_Task instructions:_
The result should be a word-for-word retyping of the entries below, free of pictures.

_Source data:_
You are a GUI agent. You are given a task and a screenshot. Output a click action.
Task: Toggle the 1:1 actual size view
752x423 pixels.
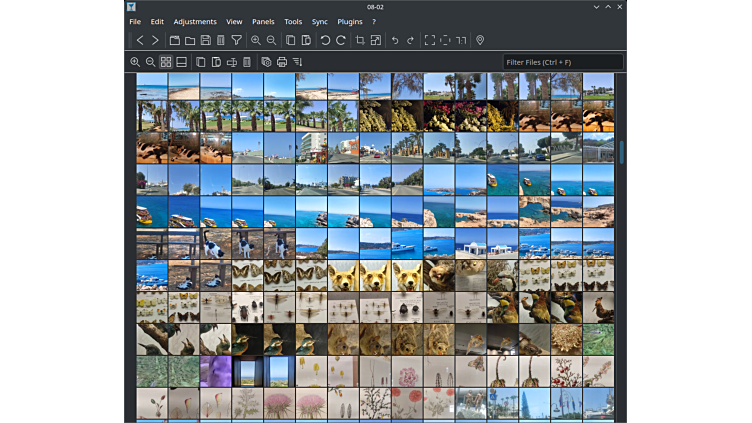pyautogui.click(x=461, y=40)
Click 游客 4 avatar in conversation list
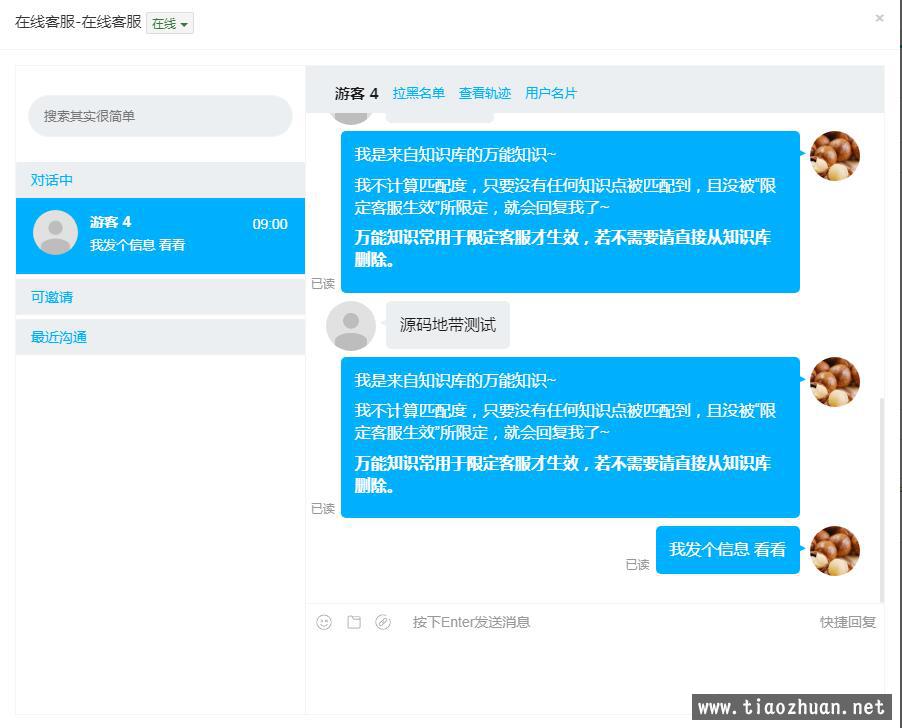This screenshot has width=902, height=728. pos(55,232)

_Exercise answer:_
You are a GUI agent. You are given a task and a screenshot. Output a click action.
Task: Toggle the 1:1 actual size view
752x423 pixels.
pyautogui.click(x=461, y=40)
Click 游客 4 avatar in conversation list
This screenshot has width=902, height=728. pos(55,232)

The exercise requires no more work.